Copy every record exactly as it stands. Leave the pictures out.

Segment Start: Input records

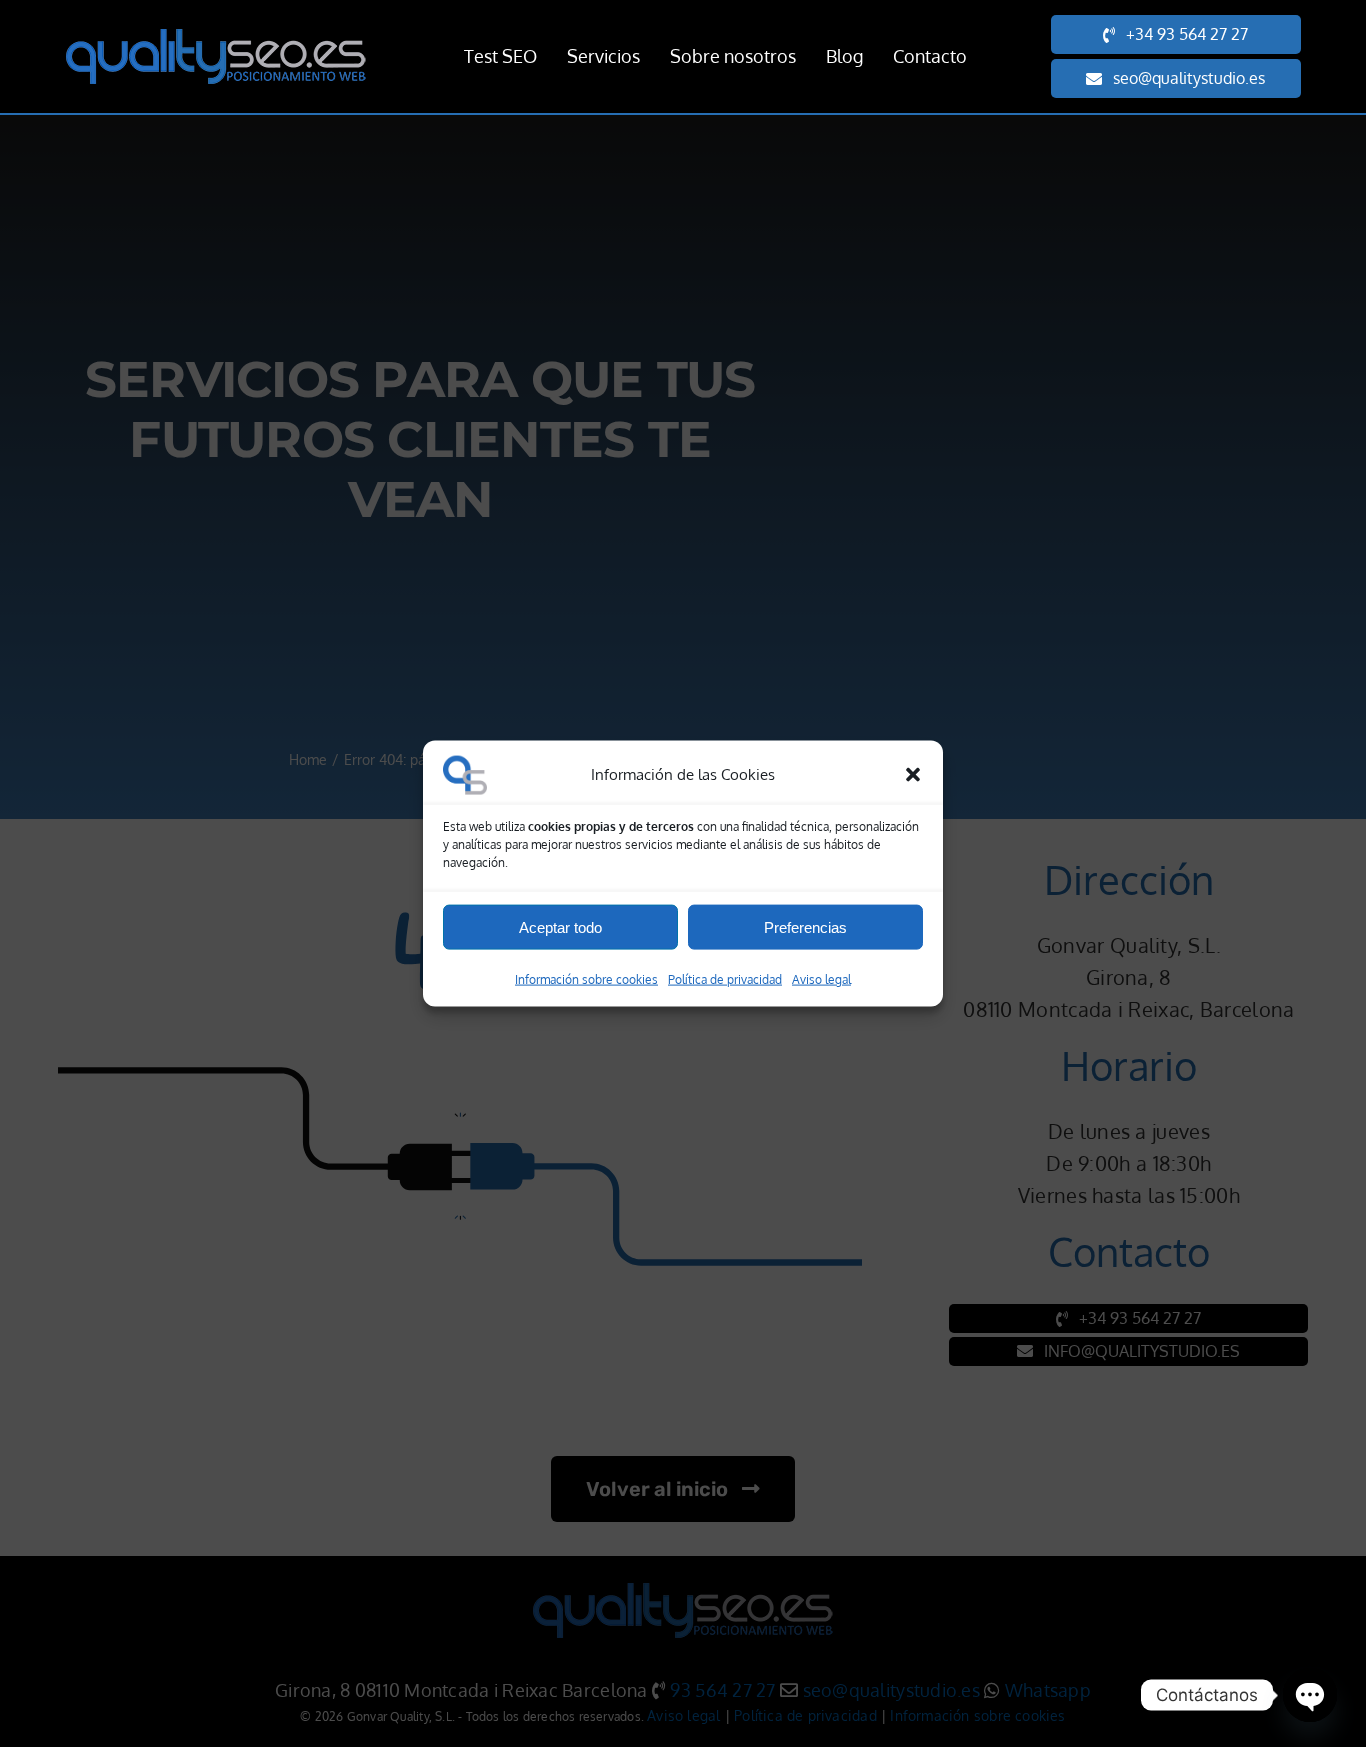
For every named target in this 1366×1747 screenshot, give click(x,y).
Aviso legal (821, 979)
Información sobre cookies (586, 979)
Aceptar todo (560, 926)
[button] (913, 775)
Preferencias (805, 926)
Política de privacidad (725, 979)
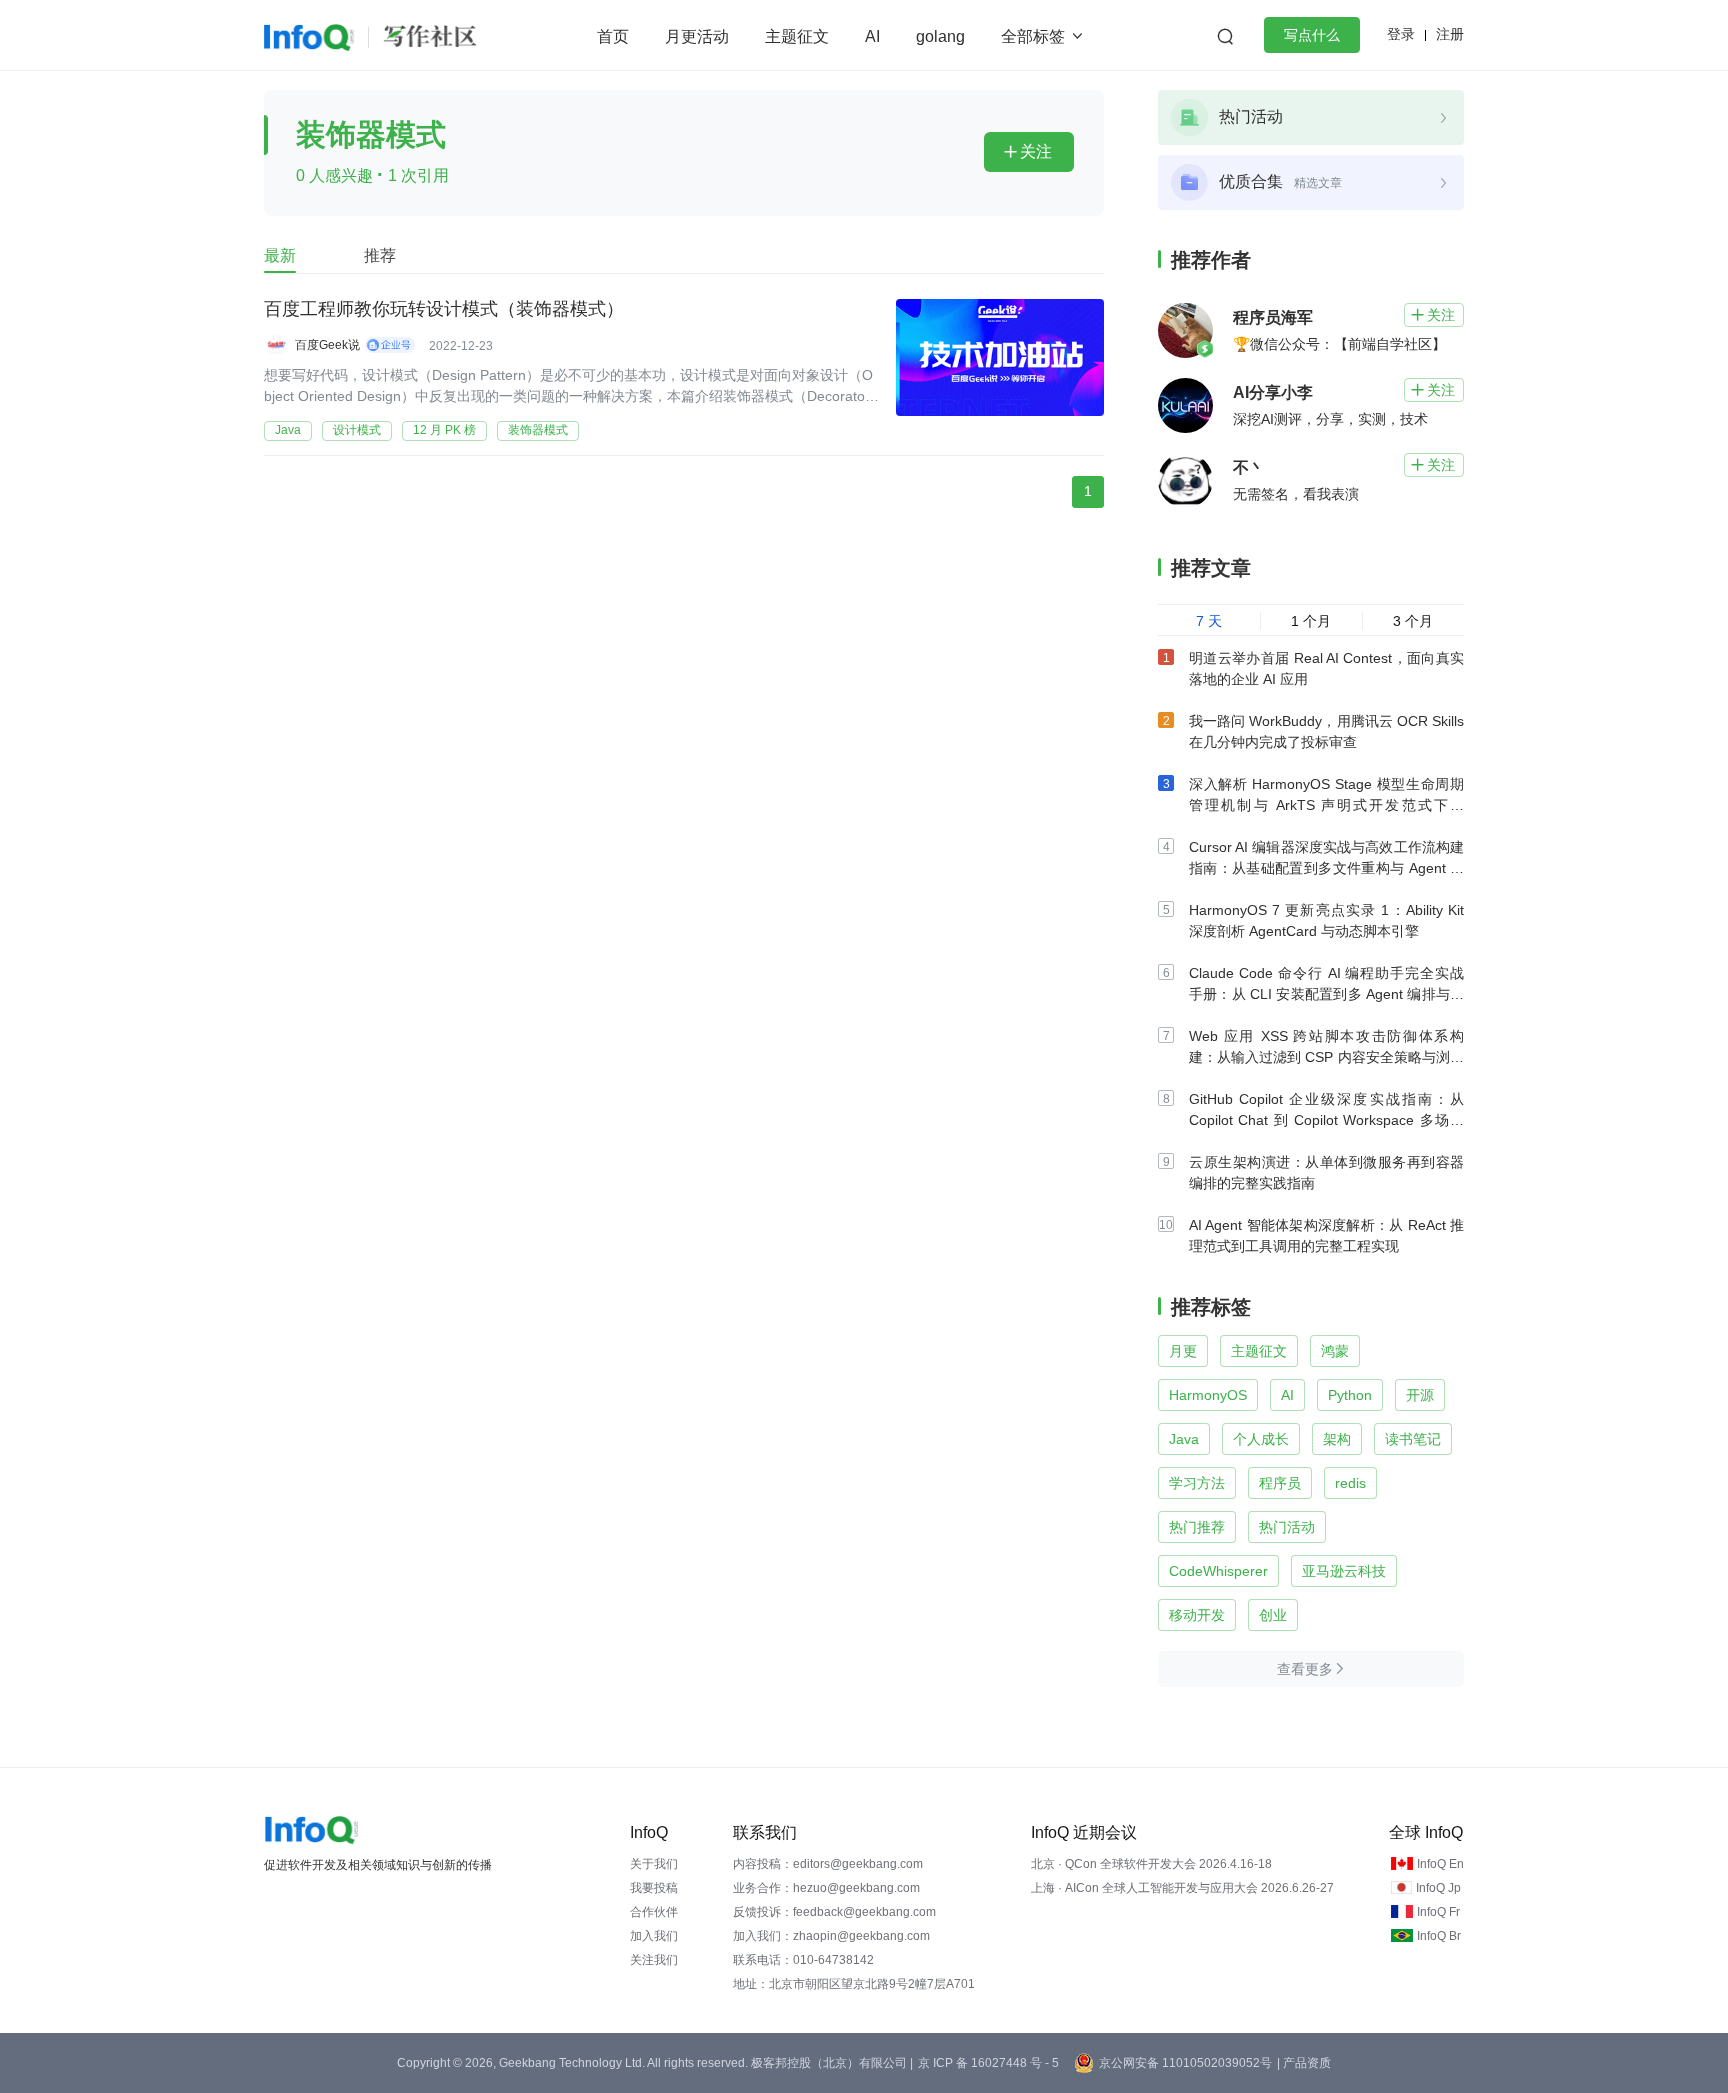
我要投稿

Segment End: Input records

### Task solution
For every named target in this 1366×1747 screenshot, give click(x,y).
Aviso legal (821, 979)
Información sobre cookies (586, 979)
Aceptar todo (560, 926)
[button] (913, 775)
Preferencias (805, 926)
Política de privacidad (725, 979)
我要投稿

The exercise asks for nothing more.